* SUPPLIED MATERIAL:
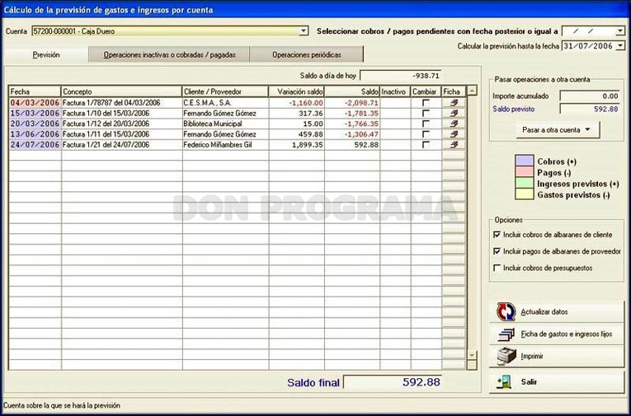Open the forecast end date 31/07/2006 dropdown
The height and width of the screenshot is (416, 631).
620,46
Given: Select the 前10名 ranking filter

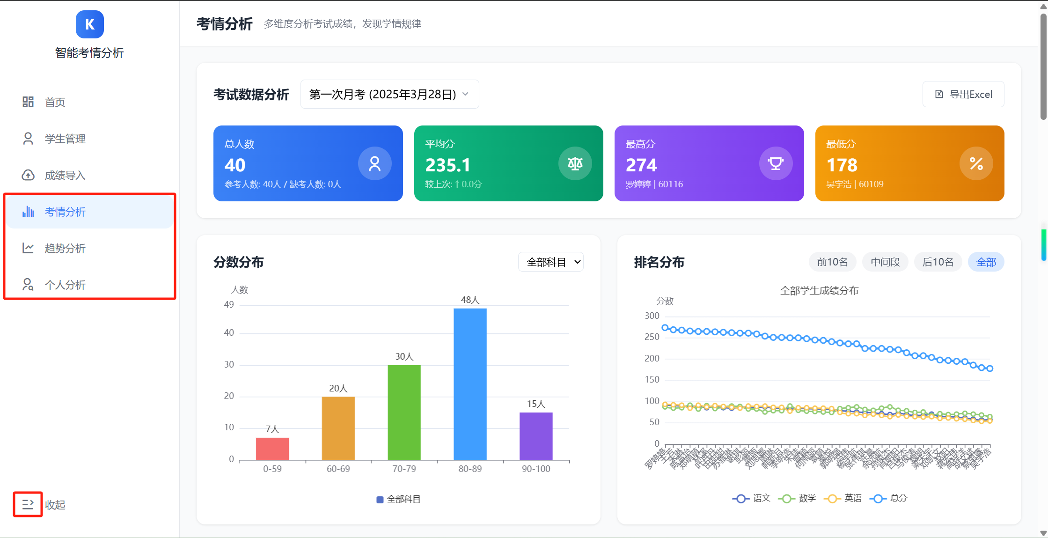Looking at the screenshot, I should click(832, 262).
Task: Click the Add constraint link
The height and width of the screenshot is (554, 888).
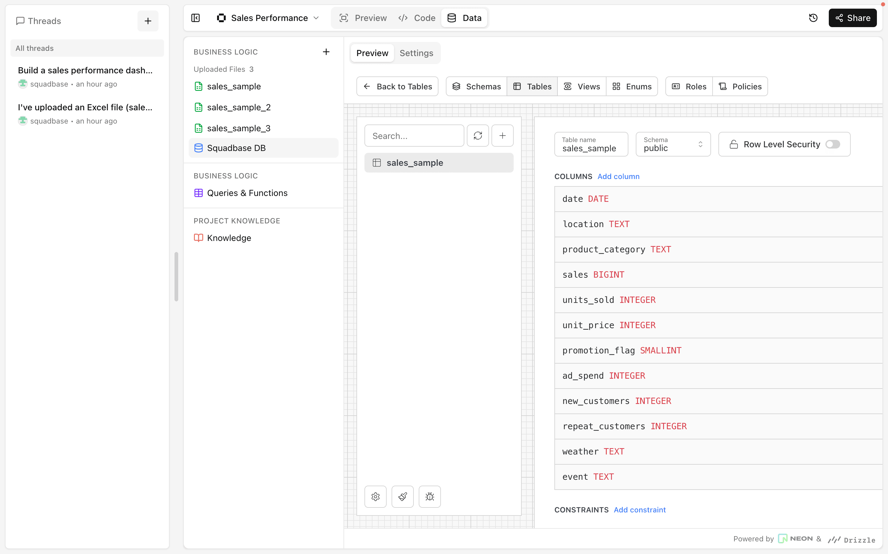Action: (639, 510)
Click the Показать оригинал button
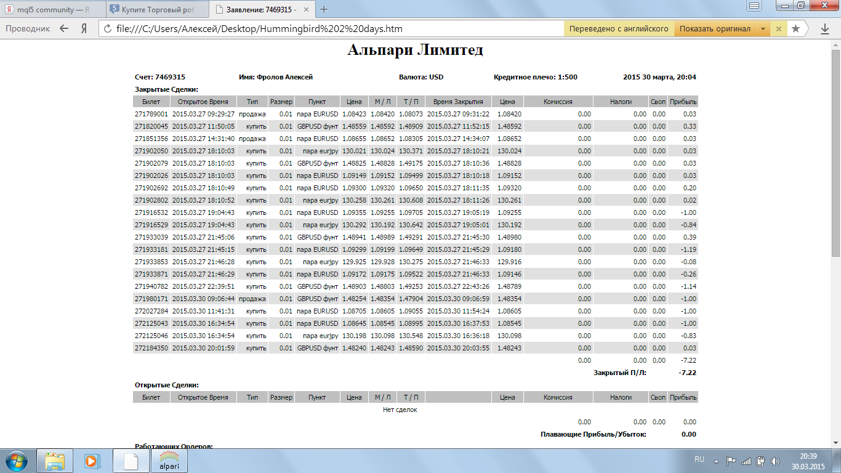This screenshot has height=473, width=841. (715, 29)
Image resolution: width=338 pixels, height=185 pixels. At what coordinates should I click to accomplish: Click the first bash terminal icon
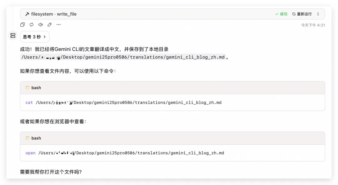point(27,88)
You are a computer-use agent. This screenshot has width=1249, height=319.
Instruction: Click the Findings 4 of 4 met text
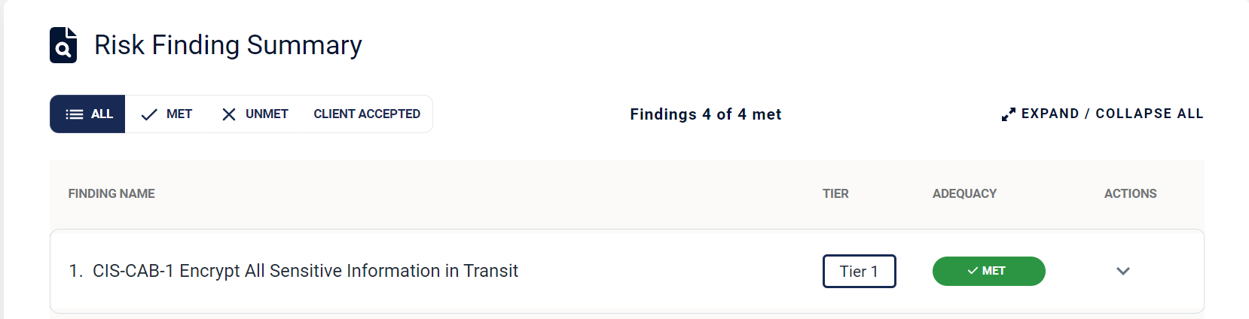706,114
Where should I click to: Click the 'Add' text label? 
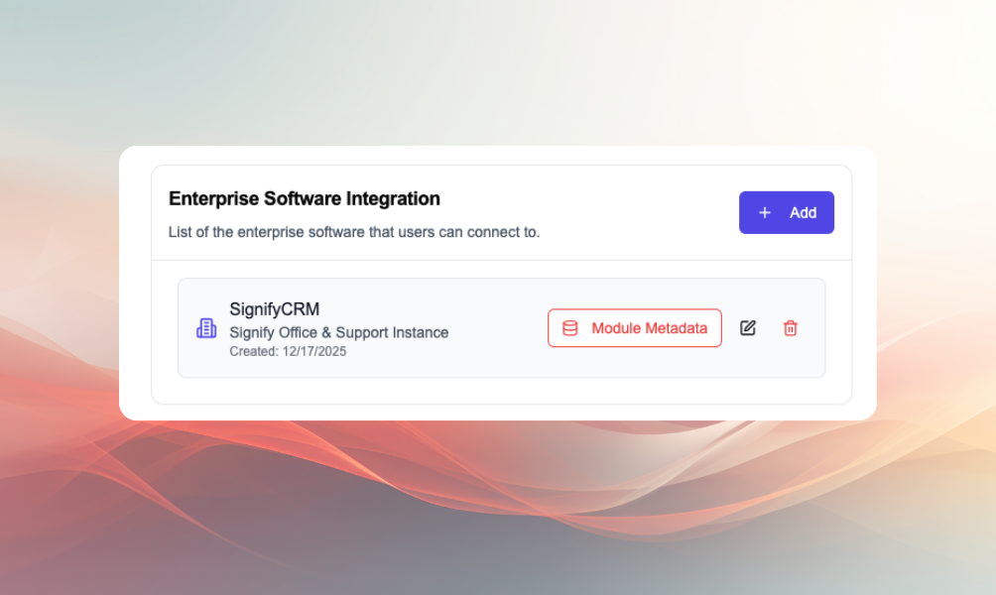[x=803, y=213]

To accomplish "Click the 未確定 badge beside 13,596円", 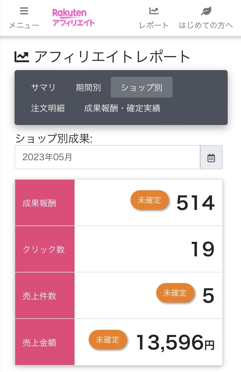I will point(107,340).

* BRIEF: Rewrite the lines from the line with "Image resolution: width=338" to the line with "[x=803, y=213]", changing "screenshot" to "screen capture" and leaving everything else as it is. Omit the pictures.

* TASK SOLUTION:
Image resolution: width=338 pixels, height=185 pixels. At what coordinates should I click to accomplish: Click the first bash terminal icon
point(27,88)
You are a computer-use agent. This screen capture has width=1249, height=319.
Instruction: Click the Findings 4 of 4 met text
706,114
Where should I click to: Click the 'Add' text label? 
[x=803, y=213]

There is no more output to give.